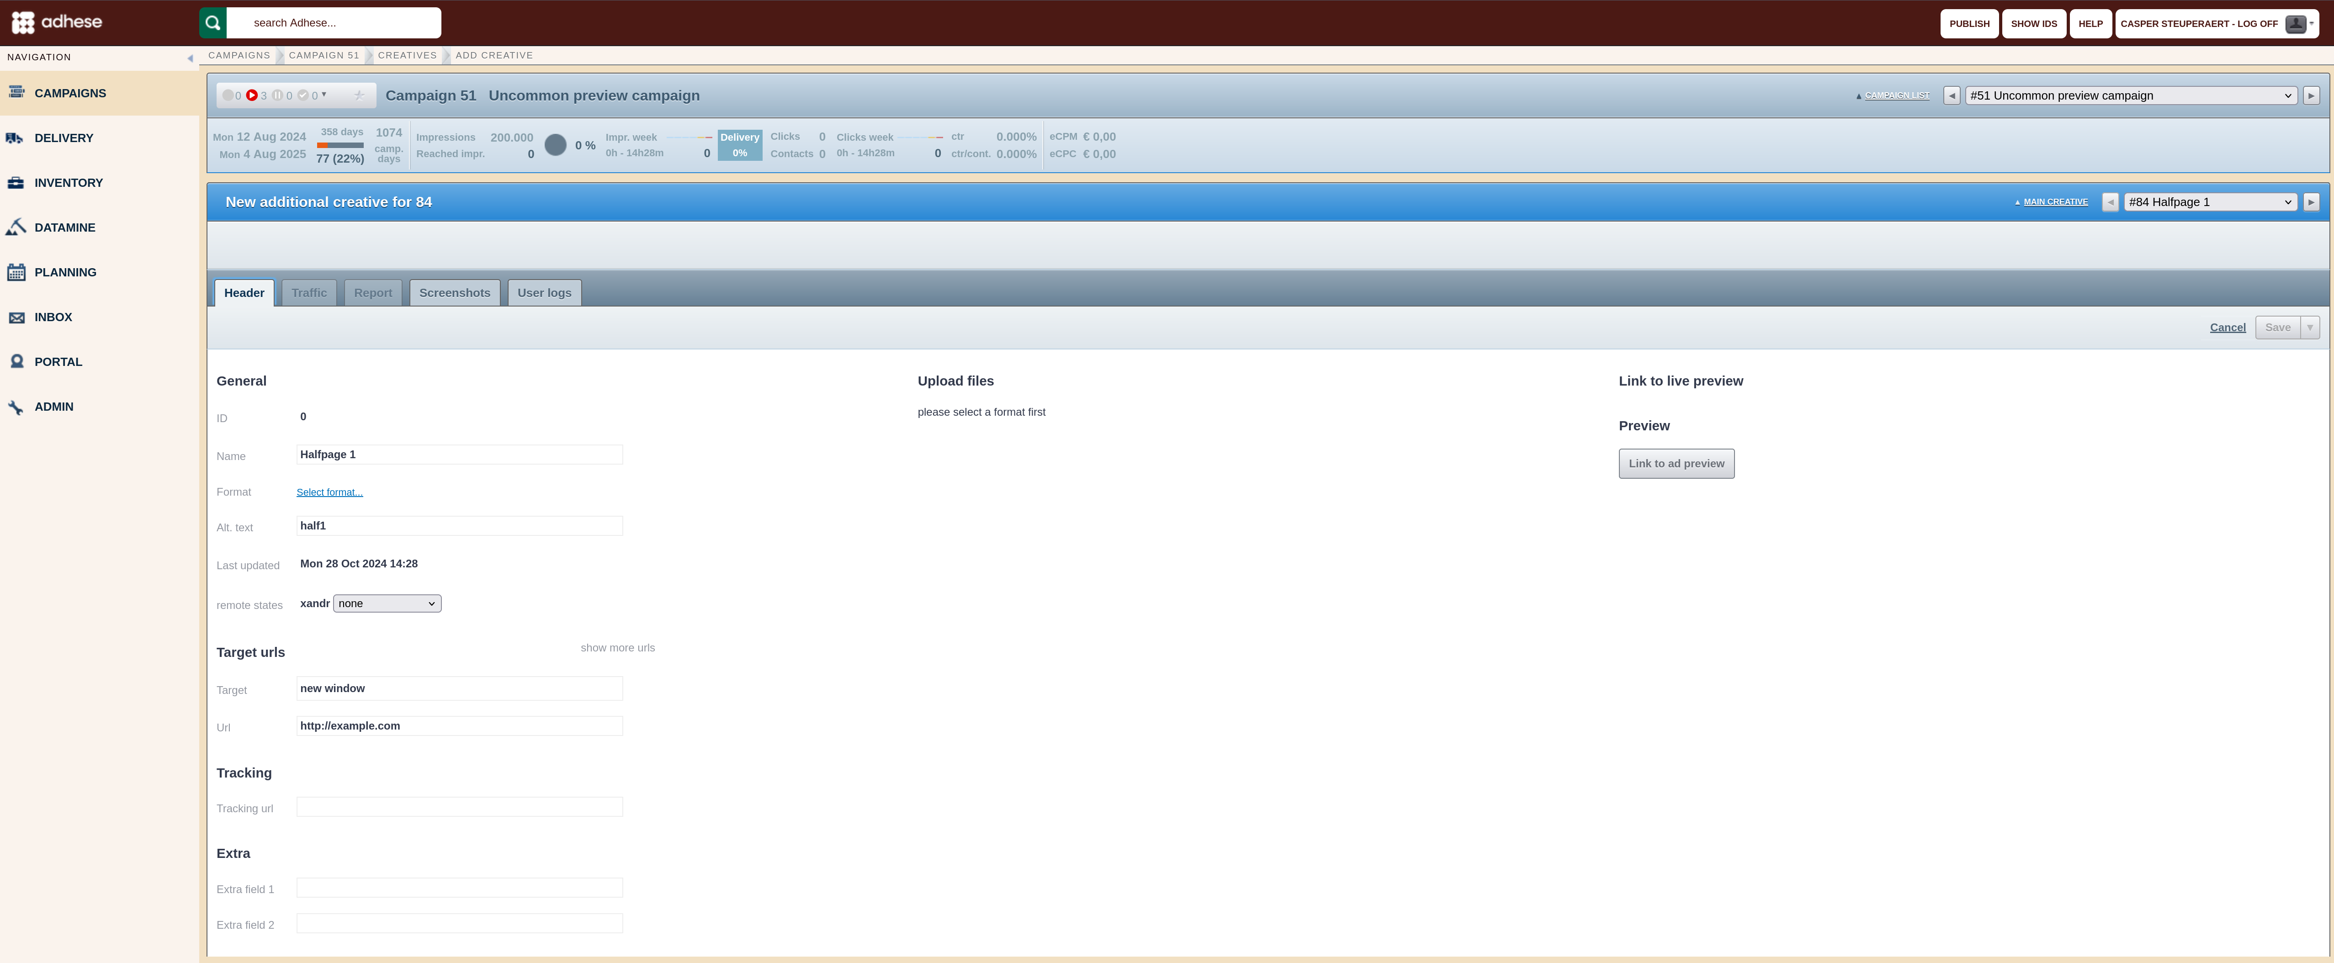Screen dimensions: 2334x963
Task: Open Inbox via envelope icon
Action: pos(16,317)
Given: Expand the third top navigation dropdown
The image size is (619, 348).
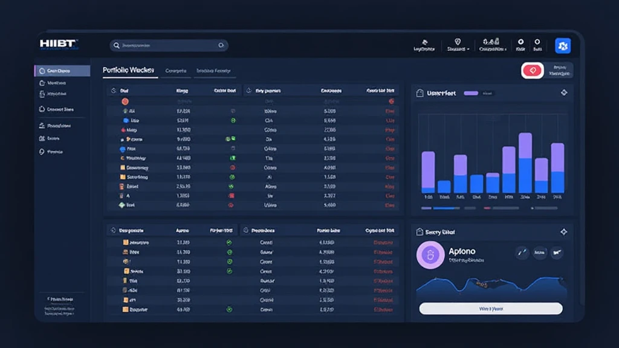Looking at the screenshot, I should pos(505,49).
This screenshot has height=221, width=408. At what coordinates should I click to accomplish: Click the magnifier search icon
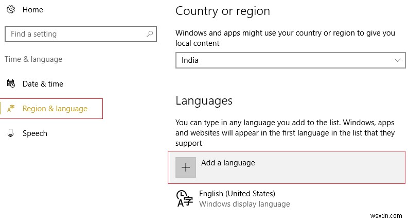tap(150, 34)
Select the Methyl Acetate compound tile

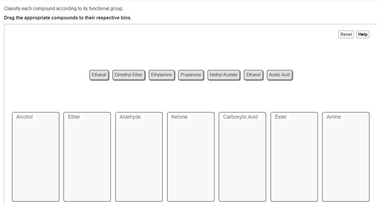click(224, 75)
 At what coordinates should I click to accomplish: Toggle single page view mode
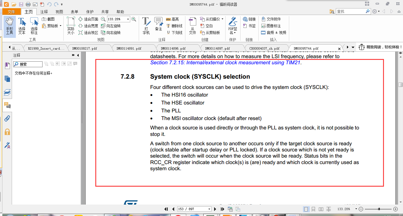pyautogui.click(x=306, y=209)
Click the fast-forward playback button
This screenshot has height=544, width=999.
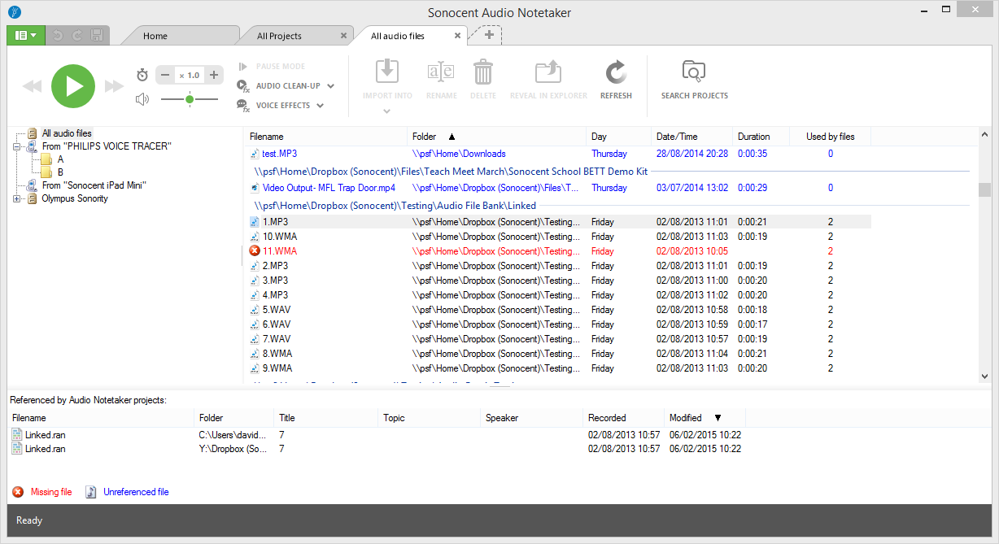pos(114,86)
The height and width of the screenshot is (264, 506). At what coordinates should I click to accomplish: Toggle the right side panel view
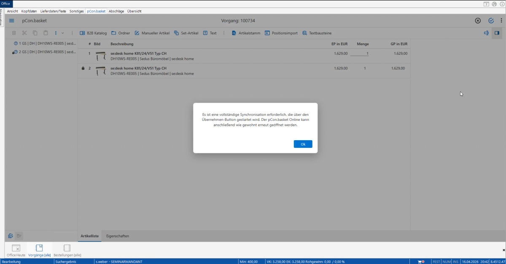click(x=497, y=33)
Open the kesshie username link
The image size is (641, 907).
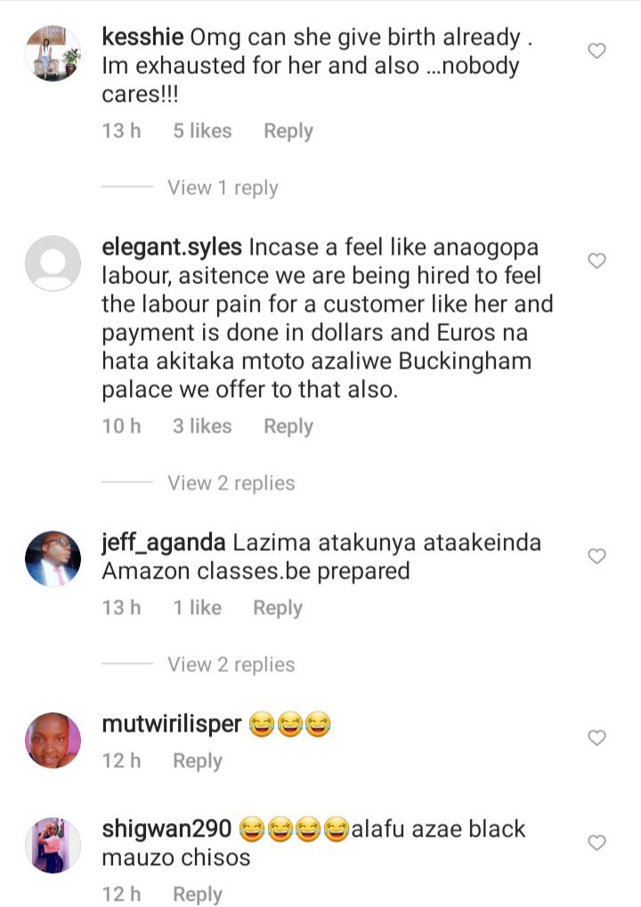142,37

--

Reproduce all of the material above word for word, leaving out the pictures.

Expected answer:
Screen dimensions: 2334x963
Task: Open Inbox via envelope icon
Action: pos(16,317)
Given: Expand the third top navigation dropdown
The image size is (619, 348).
Looking at the screenshot, I should pos(505,49).
This screenshot has height=221, width=408. At what coordinates should I click to accomplish: Click the magnifier search icon
tap(150, 34)
Select the Methyl Acetate compound tile

click(224, 75)
 At what coordinates should I click to accomplish: Toggle single page view mode
pyautogui.click(x=306, y=209)
Click the fast-forward playback button
This screenshot has height=544, width=999.
pos(114,86)
The height and width of the screenshot is (264, 506). At what coordinates should I click to accomplish: Toggle the right side panel view
click(x=497, y=33)
Open the kesshie username link
The image size is (641, 907).
142,37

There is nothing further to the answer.